Experts-Exchange is a great place to come for help with solutions for your database issues, and many problems are resolved within minutes of being posted. Others take a little more time and effort and often providing a sample database is very helpful in getting your questions answered.
Posting samples however, comes with responsibility and risks. Your employer and clients have entrusted you
with their databases and their data, and it is up to you to use care and respect when sharing applications with others.
So what kind of data is safe to share?
As a rule, you should never, ever
post Personally Identifiable Information (PII). In a nutshell, this is any information that can be used by itself or in conjunction with other collected data to identify or locate another person. This article lists specific types of information that fall into this category, and discusses the potential hazards of sharing it:
Conversely, a database of recipes may (*
see note) be okay to share, as it does not compromise sensitive information about other people.
In addition to PII, you should take into account whether your database contains:
- Classified information (enough said)
- Proprietary or competition sensitive information
- Anything else your employer or clients do not want shared
Also keep in mind that it is not just data in your tables that can be sensitive. Care should also be taken with code, designs, variable and object names, etc that may contain names, projects, work details or anything else that singly or combined compromise too much information.
If there is any grey area or doubt, ask your employers or clients before posting. While some data may seem harmless, if you are building a database for anyone other than yourself, it would be prudent to ask whether it can be shared (the database you are working on is ultimately someone else’s property).
Although many people recognize that the databases they are trusted with contain sensitive information, with the pressure to get problems resolved quickly, there are still common mistakes that are made.
Assuming that questions posted here are private to the EE community
While the activity on EE questions is limited to Members, anything posted here can be found by anyone with an internet connection.
Posting a database with the intent of removing it after the question is resolved
Some authors do this, and sometimes it is even wrongly suggested by Experts. Once a database is posted and is used as the basis for the discussion and the solution, it becomes an integral part of that thread. The Mods do not delete posted samples. In the interest of keeping the value of the questions and EE’s knowledgebase intact, they only replace the original uploads with comparable samples that have been sanitized by the Authors. This is a lot of work for all involved, especially for the OP scrubbing the sample, and it can take a couple of weeks for deleted/replaced information to stop showing up in Google searches. So it is best to do things right the first time around.
Emailing a sample containing sensitive information to a 'trusted' Expert
Even with private communication, someone who is not authorized to see the information is at the receiving end. (Plus, EE does not allow email-based solutions)
While Experts-Exchange is a friendly and very helpful online community, there is simply no telling what is going to happen with sensitive information once it gets posted (or emailed), or how it will be used before it gets ‘cleaned up’. The only thing that is certain is that it has left your control, and the bottom line is that information that should have been kept close has been compromised.
Tips for posting samples sensibly
Don’t rush to post a sample. In most cases, if you describe your problem clearly, and respond to any requests for clarification a sample is not needed at all. Your questions should stand on their own, with samples provided if needed for additional clarification or resolving trickier issues.

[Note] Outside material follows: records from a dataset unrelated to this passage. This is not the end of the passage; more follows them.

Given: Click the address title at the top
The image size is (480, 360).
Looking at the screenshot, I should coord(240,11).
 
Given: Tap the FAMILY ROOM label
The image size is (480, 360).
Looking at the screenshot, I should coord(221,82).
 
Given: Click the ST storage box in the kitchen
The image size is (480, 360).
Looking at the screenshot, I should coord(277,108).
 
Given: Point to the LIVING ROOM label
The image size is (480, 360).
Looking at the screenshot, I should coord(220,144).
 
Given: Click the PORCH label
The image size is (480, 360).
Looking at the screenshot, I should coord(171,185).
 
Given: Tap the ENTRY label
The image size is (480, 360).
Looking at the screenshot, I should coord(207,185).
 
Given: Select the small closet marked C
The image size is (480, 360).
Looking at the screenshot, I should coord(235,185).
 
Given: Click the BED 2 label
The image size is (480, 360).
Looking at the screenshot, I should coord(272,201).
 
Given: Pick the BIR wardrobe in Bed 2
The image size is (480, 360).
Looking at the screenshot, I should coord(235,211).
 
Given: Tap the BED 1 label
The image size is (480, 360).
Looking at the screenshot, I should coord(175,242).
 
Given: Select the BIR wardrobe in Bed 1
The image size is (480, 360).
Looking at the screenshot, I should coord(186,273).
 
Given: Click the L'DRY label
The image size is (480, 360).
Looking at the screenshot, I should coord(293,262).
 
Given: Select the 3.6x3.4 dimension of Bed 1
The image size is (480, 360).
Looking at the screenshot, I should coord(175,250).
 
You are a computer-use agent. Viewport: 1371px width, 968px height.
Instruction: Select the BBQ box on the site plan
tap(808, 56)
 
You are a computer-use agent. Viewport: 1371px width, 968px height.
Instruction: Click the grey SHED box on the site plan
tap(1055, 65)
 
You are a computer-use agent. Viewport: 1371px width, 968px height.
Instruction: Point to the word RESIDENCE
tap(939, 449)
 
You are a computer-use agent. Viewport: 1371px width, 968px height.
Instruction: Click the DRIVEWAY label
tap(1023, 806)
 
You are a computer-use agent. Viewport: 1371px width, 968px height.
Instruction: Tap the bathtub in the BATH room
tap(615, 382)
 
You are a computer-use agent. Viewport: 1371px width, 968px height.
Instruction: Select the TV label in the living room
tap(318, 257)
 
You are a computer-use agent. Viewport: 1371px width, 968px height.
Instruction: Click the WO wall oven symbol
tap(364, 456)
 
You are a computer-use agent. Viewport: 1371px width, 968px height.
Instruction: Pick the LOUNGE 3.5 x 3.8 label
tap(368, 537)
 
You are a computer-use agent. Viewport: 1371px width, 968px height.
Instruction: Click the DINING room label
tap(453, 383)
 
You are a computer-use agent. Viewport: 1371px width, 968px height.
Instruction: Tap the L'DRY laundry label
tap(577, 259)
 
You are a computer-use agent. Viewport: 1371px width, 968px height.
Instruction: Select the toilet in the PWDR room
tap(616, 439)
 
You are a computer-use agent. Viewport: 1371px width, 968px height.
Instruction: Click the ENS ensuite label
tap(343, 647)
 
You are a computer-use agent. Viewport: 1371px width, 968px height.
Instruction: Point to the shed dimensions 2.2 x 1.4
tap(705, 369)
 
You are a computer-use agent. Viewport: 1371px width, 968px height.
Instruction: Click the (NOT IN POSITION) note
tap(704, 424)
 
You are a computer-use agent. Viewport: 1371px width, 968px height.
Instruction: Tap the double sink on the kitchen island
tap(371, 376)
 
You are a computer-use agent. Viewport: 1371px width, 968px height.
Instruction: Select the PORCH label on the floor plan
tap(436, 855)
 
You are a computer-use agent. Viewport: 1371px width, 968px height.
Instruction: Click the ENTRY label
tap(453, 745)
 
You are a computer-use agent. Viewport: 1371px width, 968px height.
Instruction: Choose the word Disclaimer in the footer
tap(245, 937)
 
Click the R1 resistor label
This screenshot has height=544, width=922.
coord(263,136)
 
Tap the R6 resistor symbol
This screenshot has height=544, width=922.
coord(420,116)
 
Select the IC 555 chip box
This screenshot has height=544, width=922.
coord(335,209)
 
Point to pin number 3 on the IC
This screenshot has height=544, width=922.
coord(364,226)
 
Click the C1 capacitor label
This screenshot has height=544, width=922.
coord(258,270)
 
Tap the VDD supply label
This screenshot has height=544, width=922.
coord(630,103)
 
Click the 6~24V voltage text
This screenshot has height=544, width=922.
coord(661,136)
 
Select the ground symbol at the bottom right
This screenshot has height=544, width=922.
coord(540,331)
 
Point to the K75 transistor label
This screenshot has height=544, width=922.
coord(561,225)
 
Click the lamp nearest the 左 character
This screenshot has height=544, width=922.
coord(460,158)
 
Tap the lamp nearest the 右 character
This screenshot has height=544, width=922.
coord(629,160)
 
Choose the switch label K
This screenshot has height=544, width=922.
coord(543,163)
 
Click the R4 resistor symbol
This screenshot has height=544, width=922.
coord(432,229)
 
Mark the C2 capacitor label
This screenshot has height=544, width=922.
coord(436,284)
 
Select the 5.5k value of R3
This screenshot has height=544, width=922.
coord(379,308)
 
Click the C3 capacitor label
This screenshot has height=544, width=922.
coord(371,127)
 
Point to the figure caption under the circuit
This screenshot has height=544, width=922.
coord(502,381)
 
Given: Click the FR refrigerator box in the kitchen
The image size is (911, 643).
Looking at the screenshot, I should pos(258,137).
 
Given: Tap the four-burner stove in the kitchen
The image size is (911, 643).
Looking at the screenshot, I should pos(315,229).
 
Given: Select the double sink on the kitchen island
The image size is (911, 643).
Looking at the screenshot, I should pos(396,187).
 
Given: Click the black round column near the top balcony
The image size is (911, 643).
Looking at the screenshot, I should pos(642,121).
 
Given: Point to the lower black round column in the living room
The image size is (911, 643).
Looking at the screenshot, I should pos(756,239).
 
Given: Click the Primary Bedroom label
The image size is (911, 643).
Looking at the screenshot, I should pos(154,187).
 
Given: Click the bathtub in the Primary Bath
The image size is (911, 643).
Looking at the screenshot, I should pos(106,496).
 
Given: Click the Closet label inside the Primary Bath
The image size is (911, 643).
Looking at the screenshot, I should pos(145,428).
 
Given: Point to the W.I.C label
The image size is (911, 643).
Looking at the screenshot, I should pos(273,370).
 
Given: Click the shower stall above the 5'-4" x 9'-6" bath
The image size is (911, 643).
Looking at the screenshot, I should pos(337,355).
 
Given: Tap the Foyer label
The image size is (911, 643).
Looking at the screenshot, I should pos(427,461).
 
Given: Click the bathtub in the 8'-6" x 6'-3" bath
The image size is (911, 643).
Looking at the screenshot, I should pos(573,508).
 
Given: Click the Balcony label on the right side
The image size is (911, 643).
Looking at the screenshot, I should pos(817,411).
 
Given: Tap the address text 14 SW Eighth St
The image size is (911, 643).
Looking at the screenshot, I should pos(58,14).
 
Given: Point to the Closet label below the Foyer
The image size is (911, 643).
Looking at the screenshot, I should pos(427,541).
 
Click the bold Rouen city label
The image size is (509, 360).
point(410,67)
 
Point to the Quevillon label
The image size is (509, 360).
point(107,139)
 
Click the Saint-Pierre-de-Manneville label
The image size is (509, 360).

Whenever possible, create your samples from scratch. This eliminates the possibility of accidentally copy/pasting and uploading sensitive information, since it makes you very aware of what you are including. It also generally makes for a smaller sample, focused specifically on the issue you are trying to resolve – which is easier for the Experts to work with, and can lead to a quicker solution.
If it is not possible or reasonable to create a sample from scratch, create a new database and import only the portions needed to illustrate the issue at hand. As you are doing so, ensure that your data, code, variable and object names, etc are safe to share. This method again limits the sample to just the important parts and is helpful in speeding a solution.
If you are sharing tables, remove any real data. The actual data is almost never a factor in resolving problems – just the table structure, forms, code etc. Having a few lines of junk data is usually enough. It is useful to maintain a ‘development’ back-end with tables containing only junk data, which can be shared if needed.
If you feel a problem absolutely, positively cannot be resolved without posting a full database, take extreme care in what you post. If there is sensitive information contained in that database, you should seriously consider options other than an online forum.
While this may seem like a lot of time and effort – especially with urgent, time sensitive problems to resolve, it is well worth it. Carelessness in this area compromises the privacy of others and trust, and can put your job on the line.